Industrial Edge Pattern

Use Case: Boosting manufacturing efficiency and product quality with artificial intelligence/machine learning (AI/ML) out to the edge of the network.

Validation status Based on Links

Maintained

Red Hat Validated Patterns

GitHub · Docs

Background

Microcontrollers and other simple computers have long been used in factories and processing plants to monitor and control machinery in modern manufacturing. The industry has consistently leveraged technology to drive innovation, optimize production, and improve operations.

Supervisory Control and Data Acquisition (SCADA) systems have historically functioned independently of a company’s IT infrastructure. However, businesses increasingly recognize the value of integrating operational technology (OT) with IT. This integration enhances factory system flexibility and enables the adoption of advanced technologies such as AI and machine learning.

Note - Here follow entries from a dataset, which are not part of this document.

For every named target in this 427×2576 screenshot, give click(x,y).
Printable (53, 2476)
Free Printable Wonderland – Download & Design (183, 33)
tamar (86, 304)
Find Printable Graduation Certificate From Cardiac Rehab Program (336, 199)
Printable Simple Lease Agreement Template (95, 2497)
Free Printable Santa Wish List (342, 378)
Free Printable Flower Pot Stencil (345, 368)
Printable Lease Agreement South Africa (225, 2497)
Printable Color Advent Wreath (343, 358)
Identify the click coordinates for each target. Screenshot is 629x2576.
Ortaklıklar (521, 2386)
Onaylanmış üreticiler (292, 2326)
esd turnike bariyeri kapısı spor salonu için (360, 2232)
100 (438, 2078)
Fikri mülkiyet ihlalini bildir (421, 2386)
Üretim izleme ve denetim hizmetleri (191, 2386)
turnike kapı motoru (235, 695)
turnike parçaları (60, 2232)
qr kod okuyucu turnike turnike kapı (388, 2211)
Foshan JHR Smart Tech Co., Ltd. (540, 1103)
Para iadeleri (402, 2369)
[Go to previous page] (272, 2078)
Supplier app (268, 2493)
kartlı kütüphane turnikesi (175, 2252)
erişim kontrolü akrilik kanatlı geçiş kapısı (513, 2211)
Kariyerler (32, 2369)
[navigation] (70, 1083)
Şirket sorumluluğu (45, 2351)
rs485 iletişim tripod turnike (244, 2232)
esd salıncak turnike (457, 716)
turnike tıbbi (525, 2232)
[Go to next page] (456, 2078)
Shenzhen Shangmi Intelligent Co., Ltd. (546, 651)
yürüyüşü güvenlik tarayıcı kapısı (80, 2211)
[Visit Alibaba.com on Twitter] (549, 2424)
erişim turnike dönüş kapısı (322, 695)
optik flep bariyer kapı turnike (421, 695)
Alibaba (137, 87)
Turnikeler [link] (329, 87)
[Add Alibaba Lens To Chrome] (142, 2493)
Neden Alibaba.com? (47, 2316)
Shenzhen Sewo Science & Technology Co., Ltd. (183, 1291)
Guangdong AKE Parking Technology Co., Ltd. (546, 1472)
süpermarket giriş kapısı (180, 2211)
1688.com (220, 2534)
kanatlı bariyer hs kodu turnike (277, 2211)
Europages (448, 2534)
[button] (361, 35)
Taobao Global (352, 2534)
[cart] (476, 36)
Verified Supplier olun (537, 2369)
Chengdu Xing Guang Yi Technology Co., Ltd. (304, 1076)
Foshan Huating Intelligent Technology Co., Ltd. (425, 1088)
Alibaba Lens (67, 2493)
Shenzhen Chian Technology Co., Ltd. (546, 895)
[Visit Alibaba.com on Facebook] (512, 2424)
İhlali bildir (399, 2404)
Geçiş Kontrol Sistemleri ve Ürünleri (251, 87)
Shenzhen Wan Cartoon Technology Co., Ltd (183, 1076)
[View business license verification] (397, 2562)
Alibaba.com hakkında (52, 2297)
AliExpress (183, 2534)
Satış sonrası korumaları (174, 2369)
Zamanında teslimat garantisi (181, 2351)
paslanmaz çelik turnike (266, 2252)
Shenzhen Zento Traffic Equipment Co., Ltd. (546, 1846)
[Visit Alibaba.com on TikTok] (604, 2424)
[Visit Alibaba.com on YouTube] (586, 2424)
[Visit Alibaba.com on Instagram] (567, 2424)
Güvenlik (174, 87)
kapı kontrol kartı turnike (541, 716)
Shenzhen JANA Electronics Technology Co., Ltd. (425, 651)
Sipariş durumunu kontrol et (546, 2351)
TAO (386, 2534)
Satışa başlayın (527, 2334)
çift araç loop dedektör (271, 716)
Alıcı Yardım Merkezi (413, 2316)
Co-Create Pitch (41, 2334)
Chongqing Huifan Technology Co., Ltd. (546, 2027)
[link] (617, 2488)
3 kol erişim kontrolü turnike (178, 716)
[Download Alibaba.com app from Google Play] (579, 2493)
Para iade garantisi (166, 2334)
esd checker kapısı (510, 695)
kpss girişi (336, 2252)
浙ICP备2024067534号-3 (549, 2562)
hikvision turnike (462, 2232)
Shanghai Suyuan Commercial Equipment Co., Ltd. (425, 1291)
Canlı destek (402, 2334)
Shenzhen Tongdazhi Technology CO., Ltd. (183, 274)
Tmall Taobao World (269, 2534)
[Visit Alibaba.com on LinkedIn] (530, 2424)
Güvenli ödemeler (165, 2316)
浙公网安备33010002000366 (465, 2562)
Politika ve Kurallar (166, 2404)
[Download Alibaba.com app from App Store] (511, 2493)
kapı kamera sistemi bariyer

As a result, tasks like maintenance can be scheduled based on real-time data rather than rigid schedules, while computing power is brought closer to the source of data generation.

Solution Overview

Industrial Edge solution overview

Figure 1. Industrial edge solution overview. It is applicable across a number of verticals including manufacturing.

This solution:

  • Provides real-time insights from the edge to the core datacenter

  • Secures GitOps and DevOps management across core and factory sites

  • Provides AI/ML tools that can reduce maintenance costs

  • Enables Change Data Capture (CDC) for real-time data synchronization

  • Offers Mirror/Replicas for external queries without impacting production

Different roles within an organization have different concerns and areas of focus when working with this distributed AI/ML architecture across two logical types of sites:

  • The core datacenter. This is where data scientists, developers, and operations personnel apply the changes to their models, application code, and configurations.

  • The factories. This is where new applications, updates and operational changes are deployed to improve quality and efficiency in the factory.

Logical Diagrams

Industrial Edge logical architecture

Figure 2. Industrial Edge solution as logically and physically distributed across multiple sites.

Overall Data Flows

Overall data flows

Figure 3. Overall data flows of the solution.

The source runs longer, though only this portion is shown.